Comparing the learnability of two approaches to headedness for dependency grammars

Primary LanguagePython

UD vs SUD

This repository provides the code to the experimentes published in the following paper:

Tuora, R., Przepiórkowski, A., & Leczkowski, A. (2021, November). Comparing learnability of two dependency schemes:‘semantic’(UD) and ‘syntactic’(SUD). In Findings of the Association for Computational Linguistics: EMNLP 2021 (pp. 2987-2996).

To run the experiment first install the dependencies:

python3 -m pip install -r requirements.txt
python3 -m pip install --no-deps --index-url https://pypi.clarin-pl.eu/simple combo==1.0.1

You can choose a dry run, if you want to make sure, that no errors will occur outside of the long phases of the experiment (training). To do so, set DRY_RUN in constants.py to True.

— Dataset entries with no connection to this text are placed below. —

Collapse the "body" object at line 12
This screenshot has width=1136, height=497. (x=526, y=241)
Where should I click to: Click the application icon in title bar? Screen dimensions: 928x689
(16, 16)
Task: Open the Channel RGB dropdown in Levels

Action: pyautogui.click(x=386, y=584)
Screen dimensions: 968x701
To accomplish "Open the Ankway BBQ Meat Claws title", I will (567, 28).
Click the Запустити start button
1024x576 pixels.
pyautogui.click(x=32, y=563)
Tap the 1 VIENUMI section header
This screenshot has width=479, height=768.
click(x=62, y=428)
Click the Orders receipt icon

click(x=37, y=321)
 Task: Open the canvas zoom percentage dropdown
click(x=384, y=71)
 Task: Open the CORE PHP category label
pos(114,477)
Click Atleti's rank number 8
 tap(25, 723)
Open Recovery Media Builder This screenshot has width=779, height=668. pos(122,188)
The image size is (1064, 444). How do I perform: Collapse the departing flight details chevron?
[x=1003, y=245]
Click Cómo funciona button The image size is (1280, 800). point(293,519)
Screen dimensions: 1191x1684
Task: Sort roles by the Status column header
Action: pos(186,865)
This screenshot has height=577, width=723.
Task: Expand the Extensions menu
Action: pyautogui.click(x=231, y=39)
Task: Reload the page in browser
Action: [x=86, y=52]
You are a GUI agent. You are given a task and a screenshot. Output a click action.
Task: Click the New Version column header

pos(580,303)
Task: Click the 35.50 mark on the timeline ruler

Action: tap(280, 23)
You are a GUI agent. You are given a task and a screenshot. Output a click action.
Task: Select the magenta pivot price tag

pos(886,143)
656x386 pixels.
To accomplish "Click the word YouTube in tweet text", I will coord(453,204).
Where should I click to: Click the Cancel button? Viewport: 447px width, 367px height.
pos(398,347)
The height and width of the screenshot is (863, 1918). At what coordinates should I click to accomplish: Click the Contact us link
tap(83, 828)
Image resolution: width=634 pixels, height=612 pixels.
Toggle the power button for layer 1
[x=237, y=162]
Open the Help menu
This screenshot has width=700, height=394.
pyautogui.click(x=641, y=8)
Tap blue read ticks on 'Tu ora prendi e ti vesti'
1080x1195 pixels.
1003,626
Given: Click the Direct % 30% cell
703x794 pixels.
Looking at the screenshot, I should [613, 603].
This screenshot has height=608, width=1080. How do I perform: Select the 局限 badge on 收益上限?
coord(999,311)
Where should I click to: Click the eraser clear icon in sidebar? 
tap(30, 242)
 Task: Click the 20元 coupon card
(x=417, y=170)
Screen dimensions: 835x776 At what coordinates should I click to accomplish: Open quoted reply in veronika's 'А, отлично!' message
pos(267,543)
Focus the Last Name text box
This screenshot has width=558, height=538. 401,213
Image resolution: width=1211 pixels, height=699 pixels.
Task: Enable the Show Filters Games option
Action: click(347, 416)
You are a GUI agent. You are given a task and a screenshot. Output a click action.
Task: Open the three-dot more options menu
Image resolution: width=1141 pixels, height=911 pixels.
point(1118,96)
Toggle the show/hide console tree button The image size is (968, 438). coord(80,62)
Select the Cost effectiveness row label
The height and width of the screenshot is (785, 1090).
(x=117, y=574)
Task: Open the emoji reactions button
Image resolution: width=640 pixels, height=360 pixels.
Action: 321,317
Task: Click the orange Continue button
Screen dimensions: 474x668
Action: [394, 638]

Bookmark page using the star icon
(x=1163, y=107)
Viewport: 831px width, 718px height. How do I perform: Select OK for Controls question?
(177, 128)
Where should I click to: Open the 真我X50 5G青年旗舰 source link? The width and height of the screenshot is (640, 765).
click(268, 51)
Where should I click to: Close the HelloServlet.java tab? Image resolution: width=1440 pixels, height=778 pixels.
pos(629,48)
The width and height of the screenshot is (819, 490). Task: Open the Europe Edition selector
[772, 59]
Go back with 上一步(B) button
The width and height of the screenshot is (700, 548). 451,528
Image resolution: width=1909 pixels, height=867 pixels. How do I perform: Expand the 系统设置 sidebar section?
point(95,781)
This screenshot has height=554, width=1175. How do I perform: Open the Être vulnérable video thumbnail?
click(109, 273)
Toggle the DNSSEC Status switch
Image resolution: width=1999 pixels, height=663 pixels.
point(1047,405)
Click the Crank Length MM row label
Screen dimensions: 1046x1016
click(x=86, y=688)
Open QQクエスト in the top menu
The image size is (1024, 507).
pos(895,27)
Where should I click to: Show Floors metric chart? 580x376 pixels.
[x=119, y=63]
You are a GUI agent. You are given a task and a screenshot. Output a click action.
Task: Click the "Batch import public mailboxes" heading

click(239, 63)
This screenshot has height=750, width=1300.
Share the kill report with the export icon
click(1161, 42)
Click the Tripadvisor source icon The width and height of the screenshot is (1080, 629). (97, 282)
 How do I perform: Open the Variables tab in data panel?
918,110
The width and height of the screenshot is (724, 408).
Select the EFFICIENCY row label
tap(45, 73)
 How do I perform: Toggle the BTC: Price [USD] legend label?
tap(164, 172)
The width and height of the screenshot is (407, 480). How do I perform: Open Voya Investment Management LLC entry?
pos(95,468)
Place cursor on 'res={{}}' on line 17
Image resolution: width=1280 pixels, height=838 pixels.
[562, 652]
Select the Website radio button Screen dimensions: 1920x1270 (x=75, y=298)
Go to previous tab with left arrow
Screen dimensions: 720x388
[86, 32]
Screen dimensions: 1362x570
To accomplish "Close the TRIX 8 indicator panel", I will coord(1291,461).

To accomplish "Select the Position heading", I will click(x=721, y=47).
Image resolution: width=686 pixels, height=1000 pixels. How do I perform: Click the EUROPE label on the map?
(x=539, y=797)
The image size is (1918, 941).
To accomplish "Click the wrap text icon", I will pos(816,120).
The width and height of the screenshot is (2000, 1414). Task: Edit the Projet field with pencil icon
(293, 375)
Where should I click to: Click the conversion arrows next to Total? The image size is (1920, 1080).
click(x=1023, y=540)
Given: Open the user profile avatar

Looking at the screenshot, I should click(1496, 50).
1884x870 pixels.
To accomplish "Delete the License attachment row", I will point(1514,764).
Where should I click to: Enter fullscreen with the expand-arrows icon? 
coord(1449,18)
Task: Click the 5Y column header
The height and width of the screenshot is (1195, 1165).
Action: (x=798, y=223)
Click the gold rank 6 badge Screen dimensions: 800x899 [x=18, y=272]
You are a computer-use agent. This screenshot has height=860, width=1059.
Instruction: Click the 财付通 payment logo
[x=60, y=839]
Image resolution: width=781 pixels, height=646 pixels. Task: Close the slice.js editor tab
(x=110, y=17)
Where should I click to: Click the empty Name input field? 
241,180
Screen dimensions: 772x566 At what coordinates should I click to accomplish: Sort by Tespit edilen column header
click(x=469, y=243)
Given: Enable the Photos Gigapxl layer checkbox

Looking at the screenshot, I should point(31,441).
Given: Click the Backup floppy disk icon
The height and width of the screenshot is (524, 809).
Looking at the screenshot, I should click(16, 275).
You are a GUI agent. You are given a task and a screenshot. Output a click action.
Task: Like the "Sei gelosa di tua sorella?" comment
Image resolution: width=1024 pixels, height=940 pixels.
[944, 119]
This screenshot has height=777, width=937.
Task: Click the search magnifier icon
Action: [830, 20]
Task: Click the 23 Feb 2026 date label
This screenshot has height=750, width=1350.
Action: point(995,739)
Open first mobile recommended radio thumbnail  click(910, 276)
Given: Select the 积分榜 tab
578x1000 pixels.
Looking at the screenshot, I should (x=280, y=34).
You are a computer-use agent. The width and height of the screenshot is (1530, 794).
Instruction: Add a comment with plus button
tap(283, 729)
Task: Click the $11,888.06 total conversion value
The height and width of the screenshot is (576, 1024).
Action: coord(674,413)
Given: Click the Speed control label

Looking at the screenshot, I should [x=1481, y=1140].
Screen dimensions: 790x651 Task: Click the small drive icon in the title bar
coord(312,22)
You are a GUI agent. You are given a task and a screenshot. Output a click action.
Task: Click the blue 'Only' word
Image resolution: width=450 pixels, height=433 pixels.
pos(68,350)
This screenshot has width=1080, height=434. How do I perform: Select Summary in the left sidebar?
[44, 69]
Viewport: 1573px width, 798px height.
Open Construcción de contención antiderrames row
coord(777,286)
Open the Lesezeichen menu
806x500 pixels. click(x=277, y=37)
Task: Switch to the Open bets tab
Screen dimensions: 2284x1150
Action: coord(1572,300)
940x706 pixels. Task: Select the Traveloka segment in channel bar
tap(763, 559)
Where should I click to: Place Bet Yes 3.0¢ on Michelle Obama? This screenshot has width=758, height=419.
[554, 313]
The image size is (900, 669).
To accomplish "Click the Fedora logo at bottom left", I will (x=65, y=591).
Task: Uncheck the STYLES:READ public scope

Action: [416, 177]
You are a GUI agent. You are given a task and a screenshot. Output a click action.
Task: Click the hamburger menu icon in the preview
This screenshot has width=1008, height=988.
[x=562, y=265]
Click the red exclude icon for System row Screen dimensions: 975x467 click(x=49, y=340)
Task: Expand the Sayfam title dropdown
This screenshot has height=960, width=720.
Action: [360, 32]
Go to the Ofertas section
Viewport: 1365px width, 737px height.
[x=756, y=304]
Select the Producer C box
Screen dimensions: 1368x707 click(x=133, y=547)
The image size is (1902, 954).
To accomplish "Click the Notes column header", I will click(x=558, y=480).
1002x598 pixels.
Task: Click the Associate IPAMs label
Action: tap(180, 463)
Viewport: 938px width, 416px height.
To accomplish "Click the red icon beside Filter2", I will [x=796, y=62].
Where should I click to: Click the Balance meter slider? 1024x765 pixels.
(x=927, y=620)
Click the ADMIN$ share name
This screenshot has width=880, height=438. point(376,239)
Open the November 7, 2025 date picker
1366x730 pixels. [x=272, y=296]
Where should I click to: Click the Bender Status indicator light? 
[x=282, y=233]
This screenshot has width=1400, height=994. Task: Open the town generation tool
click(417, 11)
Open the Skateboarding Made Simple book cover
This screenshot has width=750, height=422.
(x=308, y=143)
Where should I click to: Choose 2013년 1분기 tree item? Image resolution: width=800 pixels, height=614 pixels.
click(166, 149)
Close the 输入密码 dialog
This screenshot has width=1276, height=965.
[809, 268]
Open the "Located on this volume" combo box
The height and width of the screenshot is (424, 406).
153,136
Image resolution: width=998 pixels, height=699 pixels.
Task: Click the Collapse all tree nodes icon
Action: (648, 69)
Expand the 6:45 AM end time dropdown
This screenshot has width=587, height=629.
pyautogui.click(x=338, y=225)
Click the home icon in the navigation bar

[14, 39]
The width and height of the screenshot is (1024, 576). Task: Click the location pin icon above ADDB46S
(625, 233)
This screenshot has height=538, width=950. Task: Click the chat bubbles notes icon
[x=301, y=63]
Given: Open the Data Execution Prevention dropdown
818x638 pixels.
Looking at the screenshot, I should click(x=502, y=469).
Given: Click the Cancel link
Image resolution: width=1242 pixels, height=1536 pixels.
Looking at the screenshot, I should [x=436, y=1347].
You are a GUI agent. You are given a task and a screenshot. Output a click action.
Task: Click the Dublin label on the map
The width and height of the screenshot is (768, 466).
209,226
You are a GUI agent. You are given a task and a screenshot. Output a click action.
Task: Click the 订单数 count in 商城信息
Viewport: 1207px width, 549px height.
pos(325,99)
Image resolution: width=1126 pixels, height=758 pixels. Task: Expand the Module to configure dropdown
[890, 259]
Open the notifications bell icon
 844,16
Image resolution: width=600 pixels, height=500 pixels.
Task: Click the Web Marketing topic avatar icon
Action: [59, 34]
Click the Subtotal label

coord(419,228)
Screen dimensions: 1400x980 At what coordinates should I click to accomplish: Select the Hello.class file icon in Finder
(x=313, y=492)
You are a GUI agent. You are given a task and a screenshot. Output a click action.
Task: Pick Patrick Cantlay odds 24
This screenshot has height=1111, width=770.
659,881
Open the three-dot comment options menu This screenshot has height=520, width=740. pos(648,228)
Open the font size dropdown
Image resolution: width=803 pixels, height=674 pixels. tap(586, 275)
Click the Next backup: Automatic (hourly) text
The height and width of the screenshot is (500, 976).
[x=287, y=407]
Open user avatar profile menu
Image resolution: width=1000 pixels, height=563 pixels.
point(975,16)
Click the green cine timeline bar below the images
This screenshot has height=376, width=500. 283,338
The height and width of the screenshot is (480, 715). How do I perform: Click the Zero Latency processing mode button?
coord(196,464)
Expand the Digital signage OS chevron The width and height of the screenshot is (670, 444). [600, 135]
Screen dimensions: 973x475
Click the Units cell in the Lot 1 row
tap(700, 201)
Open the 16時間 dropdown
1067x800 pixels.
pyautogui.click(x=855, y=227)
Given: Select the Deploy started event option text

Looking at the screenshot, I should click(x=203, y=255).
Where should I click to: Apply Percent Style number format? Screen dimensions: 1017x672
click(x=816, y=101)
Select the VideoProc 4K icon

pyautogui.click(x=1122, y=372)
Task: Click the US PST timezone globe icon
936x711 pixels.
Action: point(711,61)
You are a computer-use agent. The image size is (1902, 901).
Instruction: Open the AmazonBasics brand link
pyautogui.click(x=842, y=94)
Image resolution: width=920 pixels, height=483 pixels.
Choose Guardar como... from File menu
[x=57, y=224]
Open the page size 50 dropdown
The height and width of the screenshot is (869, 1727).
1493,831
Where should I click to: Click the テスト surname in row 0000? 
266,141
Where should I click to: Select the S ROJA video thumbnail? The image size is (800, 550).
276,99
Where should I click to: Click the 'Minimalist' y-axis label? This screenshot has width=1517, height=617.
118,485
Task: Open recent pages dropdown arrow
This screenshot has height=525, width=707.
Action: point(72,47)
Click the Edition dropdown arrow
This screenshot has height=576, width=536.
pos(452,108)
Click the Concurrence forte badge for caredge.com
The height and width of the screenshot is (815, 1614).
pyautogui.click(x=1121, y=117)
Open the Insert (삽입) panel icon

Then run this to start the experiment: python3 main.py

The process consists of the following steps:

  1. Downloads UD and SUD treebanks
  2. Selects treebanks which match the quality and size criteria
  3. Preproccesses treebanks
  4. Downloads embeddings for the selected treebanks (languages)
  5. Downloads parsers
  6. Calculates treebank statistics
  7. Convertes .conllu files to .conll09 files (for Mate parser)
  8. Trains and evaluates Mate parser
  9. Trains and evaluates UDPipe parser
  10. Trains and evaluates COMBO parser
  11. Trains and evaluates UUParser

If you wish to skip one or more of those steps, simply comment out a respective line in the main.py file.

The proccess produces .csv files with results:

  1. tb_stats.csv
  2. results_mate_final_sorted.csv
  3. results_udpipe_final_sorted.csv
  4. results_combo_final_sorted.csv
  5. results_mate_final_sorted.csv
  6. results_uuparser_transition_final_sorted.csv
  7. results_uuparser--graph-base_final_sorted.csv